データサイエンスが普及し、パソコンで多変量解析が手軽にできるようになったが、データ整理に便利な重回帰分析の有効性を見出せない原因の一つにこの基本が十分理解されていない点があるのではないかと思っている。
説明変数間で全く相関が無い時に導かれた重回帰式のある説明変数αの偏回帰係数は、その説明変数α1個と目的変数で導かれる1次回帰式における単相関係数と一致する。
このことから説明変数間に相関がある場合の重回帰式の問題を理解できる。
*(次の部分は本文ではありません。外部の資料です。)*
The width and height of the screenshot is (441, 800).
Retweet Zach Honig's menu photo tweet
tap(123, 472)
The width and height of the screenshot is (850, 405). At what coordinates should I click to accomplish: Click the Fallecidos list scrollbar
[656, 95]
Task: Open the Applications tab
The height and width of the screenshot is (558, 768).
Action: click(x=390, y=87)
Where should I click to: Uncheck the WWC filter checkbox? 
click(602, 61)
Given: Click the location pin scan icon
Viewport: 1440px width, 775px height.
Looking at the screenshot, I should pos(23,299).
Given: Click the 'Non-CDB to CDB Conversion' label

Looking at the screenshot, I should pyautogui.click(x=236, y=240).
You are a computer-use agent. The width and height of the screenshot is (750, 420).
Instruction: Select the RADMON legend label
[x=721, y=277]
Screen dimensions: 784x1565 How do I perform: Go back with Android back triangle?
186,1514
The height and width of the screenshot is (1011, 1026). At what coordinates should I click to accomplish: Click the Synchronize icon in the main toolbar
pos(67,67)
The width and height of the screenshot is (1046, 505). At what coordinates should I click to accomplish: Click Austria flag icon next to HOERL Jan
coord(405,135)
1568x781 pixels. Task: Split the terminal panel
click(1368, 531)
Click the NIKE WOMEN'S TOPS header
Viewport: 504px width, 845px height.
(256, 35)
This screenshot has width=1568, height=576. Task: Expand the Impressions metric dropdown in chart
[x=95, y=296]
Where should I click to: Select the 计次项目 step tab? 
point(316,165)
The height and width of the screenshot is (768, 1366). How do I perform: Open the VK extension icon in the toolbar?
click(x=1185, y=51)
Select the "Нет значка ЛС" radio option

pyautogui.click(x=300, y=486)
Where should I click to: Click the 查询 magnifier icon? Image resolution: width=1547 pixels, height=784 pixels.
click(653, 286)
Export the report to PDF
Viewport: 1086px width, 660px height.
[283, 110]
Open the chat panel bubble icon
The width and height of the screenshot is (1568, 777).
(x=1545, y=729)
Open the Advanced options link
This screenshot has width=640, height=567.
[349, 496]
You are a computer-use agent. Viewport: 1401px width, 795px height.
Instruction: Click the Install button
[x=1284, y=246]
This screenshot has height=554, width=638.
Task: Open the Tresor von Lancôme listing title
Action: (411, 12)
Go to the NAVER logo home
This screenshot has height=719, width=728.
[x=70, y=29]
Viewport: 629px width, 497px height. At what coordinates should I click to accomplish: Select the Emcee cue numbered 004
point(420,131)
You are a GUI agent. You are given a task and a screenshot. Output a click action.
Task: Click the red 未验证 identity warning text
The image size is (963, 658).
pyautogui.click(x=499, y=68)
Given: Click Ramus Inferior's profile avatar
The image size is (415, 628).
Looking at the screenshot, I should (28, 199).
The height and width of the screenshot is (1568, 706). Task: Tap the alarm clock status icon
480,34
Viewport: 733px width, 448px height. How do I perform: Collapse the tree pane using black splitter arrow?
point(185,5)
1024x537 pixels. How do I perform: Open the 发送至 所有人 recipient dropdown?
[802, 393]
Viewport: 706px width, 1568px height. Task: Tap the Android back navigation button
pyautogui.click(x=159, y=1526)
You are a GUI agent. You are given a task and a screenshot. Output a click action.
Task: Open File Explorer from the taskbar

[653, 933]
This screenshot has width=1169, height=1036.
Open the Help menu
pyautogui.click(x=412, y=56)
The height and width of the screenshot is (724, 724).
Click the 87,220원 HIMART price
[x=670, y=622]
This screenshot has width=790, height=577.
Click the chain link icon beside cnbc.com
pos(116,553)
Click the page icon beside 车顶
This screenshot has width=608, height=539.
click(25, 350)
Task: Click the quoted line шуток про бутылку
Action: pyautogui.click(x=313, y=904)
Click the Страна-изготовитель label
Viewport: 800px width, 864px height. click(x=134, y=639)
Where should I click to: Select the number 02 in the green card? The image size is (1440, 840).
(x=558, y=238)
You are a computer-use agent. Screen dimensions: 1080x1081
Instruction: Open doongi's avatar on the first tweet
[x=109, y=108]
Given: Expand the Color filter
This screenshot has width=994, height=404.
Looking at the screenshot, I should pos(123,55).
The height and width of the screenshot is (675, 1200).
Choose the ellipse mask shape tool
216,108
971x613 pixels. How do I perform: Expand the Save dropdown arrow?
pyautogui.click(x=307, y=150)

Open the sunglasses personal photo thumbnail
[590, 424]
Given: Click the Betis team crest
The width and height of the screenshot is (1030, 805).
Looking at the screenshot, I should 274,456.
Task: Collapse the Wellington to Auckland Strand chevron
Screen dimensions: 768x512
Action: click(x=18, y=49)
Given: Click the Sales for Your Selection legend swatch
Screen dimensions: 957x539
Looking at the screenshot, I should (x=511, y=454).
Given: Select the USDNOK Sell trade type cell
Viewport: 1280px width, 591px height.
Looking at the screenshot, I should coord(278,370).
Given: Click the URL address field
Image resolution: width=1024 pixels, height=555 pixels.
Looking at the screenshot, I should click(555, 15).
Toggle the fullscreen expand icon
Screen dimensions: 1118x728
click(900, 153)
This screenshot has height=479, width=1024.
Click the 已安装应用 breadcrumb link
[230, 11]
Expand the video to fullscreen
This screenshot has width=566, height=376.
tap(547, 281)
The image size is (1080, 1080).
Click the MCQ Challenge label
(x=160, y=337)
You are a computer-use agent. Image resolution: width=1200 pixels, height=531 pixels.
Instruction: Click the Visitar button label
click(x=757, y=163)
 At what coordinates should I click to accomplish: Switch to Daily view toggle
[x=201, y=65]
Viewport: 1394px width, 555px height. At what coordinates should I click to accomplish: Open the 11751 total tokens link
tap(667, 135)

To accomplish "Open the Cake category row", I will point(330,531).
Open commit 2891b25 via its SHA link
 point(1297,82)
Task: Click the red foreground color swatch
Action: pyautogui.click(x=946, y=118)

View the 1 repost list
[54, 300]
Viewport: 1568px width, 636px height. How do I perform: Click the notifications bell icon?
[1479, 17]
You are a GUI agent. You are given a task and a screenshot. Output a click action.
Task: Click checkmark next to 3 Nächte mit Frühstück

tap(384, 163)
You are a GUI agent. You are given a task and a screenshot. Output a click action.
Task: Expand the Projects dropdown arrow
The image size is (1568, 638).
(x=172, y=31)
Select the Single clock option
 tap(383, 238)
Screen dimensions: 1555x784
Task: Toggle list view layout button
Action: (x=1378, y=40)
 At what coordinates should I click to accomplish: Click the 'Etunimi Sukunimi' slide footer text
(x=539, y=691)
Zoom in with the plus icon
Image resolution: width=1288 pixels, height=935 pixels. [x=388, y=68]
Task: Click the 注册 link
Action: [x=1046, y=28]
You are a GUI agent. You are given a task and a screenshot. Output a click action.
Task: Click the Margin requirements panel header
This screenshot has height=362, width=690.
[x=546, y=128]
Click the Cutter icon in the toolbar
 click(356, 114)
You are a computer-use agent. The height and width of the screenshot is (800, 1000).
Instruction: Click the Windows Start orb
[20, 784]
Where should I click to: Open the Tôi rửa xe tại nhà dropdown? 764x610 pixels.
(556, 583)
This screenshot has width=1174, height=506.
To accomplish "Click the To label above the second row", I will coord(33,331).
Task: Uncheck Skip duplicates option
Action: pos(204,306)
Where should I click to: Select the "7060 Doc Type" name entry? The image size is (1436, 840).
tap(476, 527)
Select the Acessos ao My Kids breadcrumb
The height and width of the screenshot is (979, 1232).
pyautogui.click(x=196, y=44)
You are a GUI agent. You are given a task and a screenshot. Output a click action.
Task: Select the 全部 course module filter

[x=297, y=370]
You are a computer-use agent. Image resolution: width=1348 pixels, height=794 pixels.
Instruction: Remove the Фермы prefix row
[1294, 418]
そもそも説明変数間に相関があれば、その相関のある説明変数どおしで単相関の一次式を組むことが可能である。
すなわち、相関のある二つの説明変数のいずれか一つが重回帰式に組み込まれておればよいことを意味するとともに、それら二つの説明変数を組み込んだ場合には、二つの説明変数間の相関から外れた値を入力して重回帰式で推定した時に誤差を抱え込むことになる。
重回帰式で説明変数を多くするとその式の相関係数は上がるが、予測式として使えない式になる、と説明されたりしているが、これは不十分な説明である。説明変数が少ない重回帰式でも、その式に含まれる説明変数間に相関が高ければ、予測式として説明変数に入力する値によっては誤差が大きくなる。